Last week I ran my second ultra marathon, the Bear Blaster 50k (details here) which technically entailed running 34 miles instead of 32 miles. That race was added at the last-minute as I was supporting my friend who was running his first. My goal race for this month though occurred this weekend the Operation Endurance 6/12/24 hour race, 12 hour option.
Most ultra marathon races often come in two basic flavors (though there are some outlier races that have other variations) distance or time. So far the races I have participated were distance based races where the participant runs for a specific distance in the shortest time possible. The other variation, the time race, involves running for a specific time logging as many miles as possible. The Operation Endurance Race belonged in the latter, a timed race.
This race was my first timed event so I decided to settle for the middle distance and go for twelve hours. I have signed up for two other timed events this year, the longest being a 24 hour race. The goal of this race for me was to push past my personal best distance of 34 miles in an ultra race and to get familiar with the format of running timed races.
Timed races are setup with a fixed central location for the start line and aide station. From this fixed location the runner then completes a fixed distance loop course til the end of their race time, or they decide they are done for the day.The Operation Endurance race involved a one mile dirt track Fort Benning Georgia, hence the military sounding name.
Runners who chose the twelve-hour option were given the choice of starting in the morning when the race started or at night when the last twelve hours started. I opted for the night run so I did not have to get up too early to travel to the race, also I do better with night races and figured it would mimic the twenty-four hour race later in the year.
I got to the race about an hour early and setup my chair and my personal aide station items. Since the course was a mile loop I figured I would just carry a water bottle filled with my nutrition powder instead of using my hydration vest. Also, I made sure I had other shirts to put on top of my base layer shirt as well as another pair of socks and shoes in case I needed or desired to change mid race. The basic idea was to provide myself my own personal space where I could roll out any kinks in my muscles, refill my nutrition, change clothes and/or dig into my personal stash of comfort foods, Oreos and peanut M&M’s. The race aide station was a fully stocked affair though and rarely did I need to dig into my special stash.
At eight o’ clock at night it was time to start my twelve-hour run. Right away I knew I would struggle to get over forty miles as my legs had no extra push in them, a side effect of running a 34 mile race just seven days before. I settled in and figured I would shoot to extend my mileage as far as I could past my personal record (PR) of 34 miles and just enjoy the experience of running one mile loops and accumulating mileage.
The one thing bothering me going into this run, more than running back to back ultras, involved the act of running in circles for hours. I do not handle monotony very easily and worried that would cause major issues as the night wore on. For the first couple of hours I just ran slowly easing myself into a five minute run to one minute walk pushing a steady three and a half-minute per mile pace. I was glad I chose the night option because I could not see much of the distance across the field or the surrounding area and I was able to mentally disconnect from the sameness of each one mile loop, somewhat.
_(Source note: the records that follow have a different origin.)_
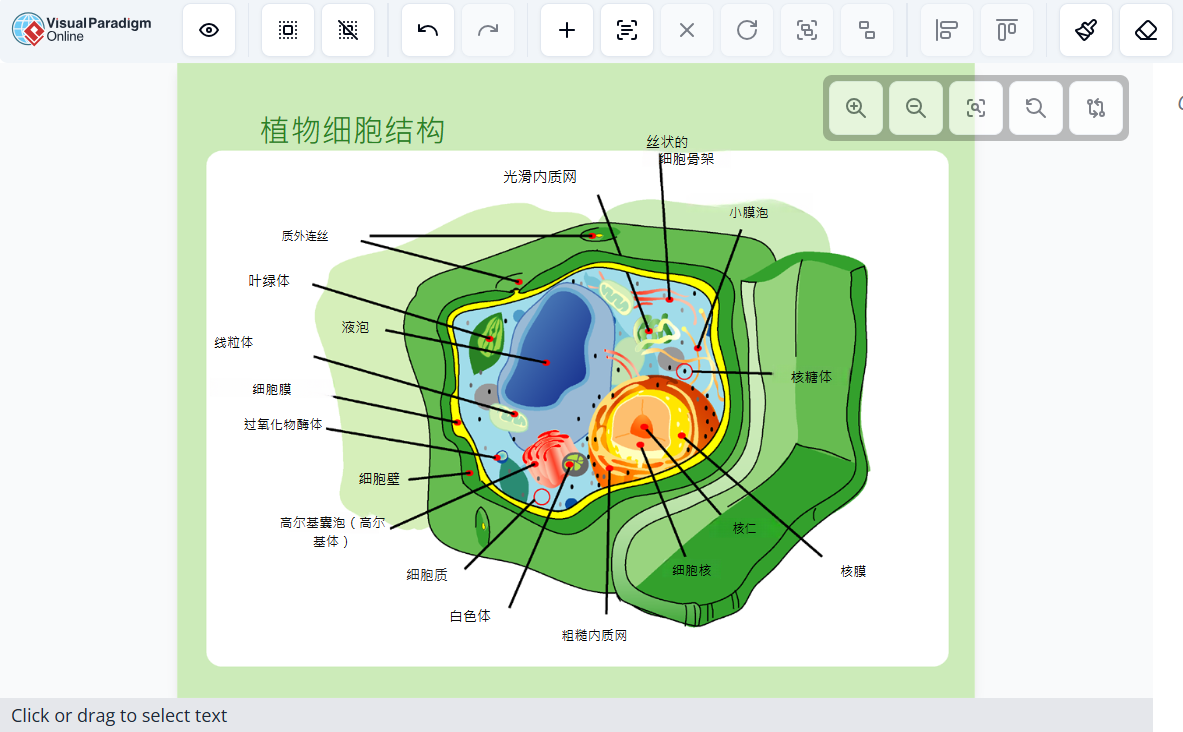Image resolution: width=1183 pixels, height=732 pixels.
Task: Select all regions with the marquee icon
Action: click(287, 30)
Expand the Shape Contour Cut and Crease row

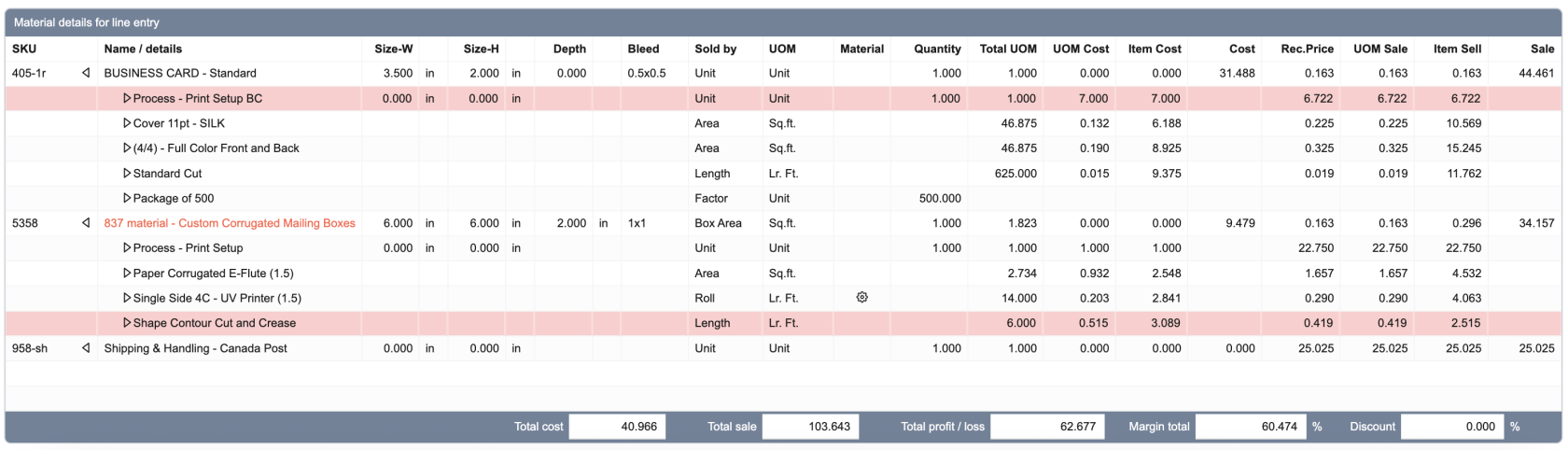point(127,323)
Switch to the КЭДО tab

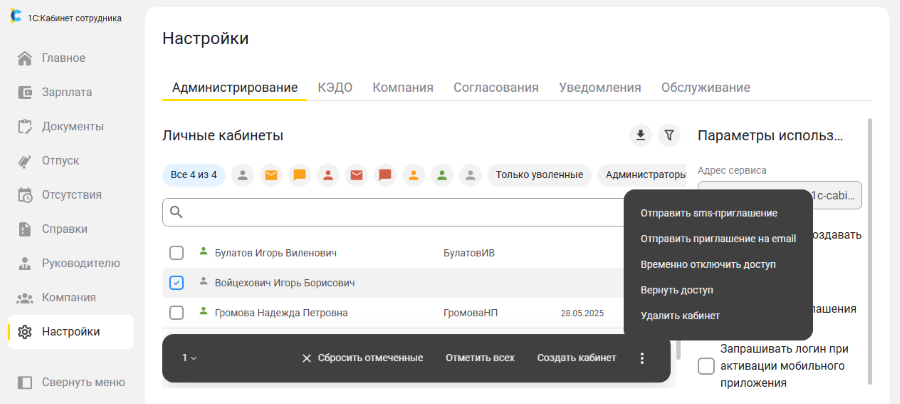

At the six hour point I started to slow down, a direct effect of fatigue from the previous weeks 34 mile race which effected my recovery times. At this point I knew forty to fifty miles would be hard and I just settled to get as far as possible. As I finished my 19th lap I called out to the person at the aide station that I would like a cheese grilled sandwich for the end of the next lap. I then decided for fun I would push it and see if I could also get a beer with that order. The race aide station volunteers were great and allowed us to request food items as we came around. As I finished my twentieth mile I came to the aide tent and a grilled cheese sandwich with bacon and a beer were waiting for me. I wolfed them down and then pushed on with the running, I was slowing way down and knew I was going to need any extra time I had.
At this point I added another minute to my walk breaks and fell into a rhythm. The hours began to tick by. As I passed the marathon distance into the ultra distance my muscles and my feet began to ache. This was early for me, but again I had just ran another ultra race seven days before. But I pushed on, continuing my running in circles.
The weirdest point in the night for me involved my gloves. It was cold out so I had on my gloves and hat I often use. At one point late in the night I started to wonder where I put my left hand glove, yet I was still wearing it. For hours I had never taken the glove off, always the right for things needing fingers, yet my mind started to constantly hit me with panic that the left glove was missing.
After eleven hours I was down to my final hour. I knew I would easily get 35 miles in for my PR night, but I wanted a bit more. So I continued to push, even though my legs and feet hurt at this point, I was on new ground distance wise. With thirteen minutes remaining I finally pulled the plug on the night with 37 miles completed in 11:47. New distance and time PRs. In the end it was a great race and a lot of fun. The difficulty for me was adding a 50k/34 mile race seven days before this one and running both all out.
In seven days I managed to complete a 34 mile 50k in 10:57:00 and a 12 hour ultra endurance race with 37 miles. I came up three miles short of the 40 I wanted but with two ultra races in seven days I’ll take both races and their awesome achievements any day. How many people can say they ran back to back 34+ mile ultra races seven days apart?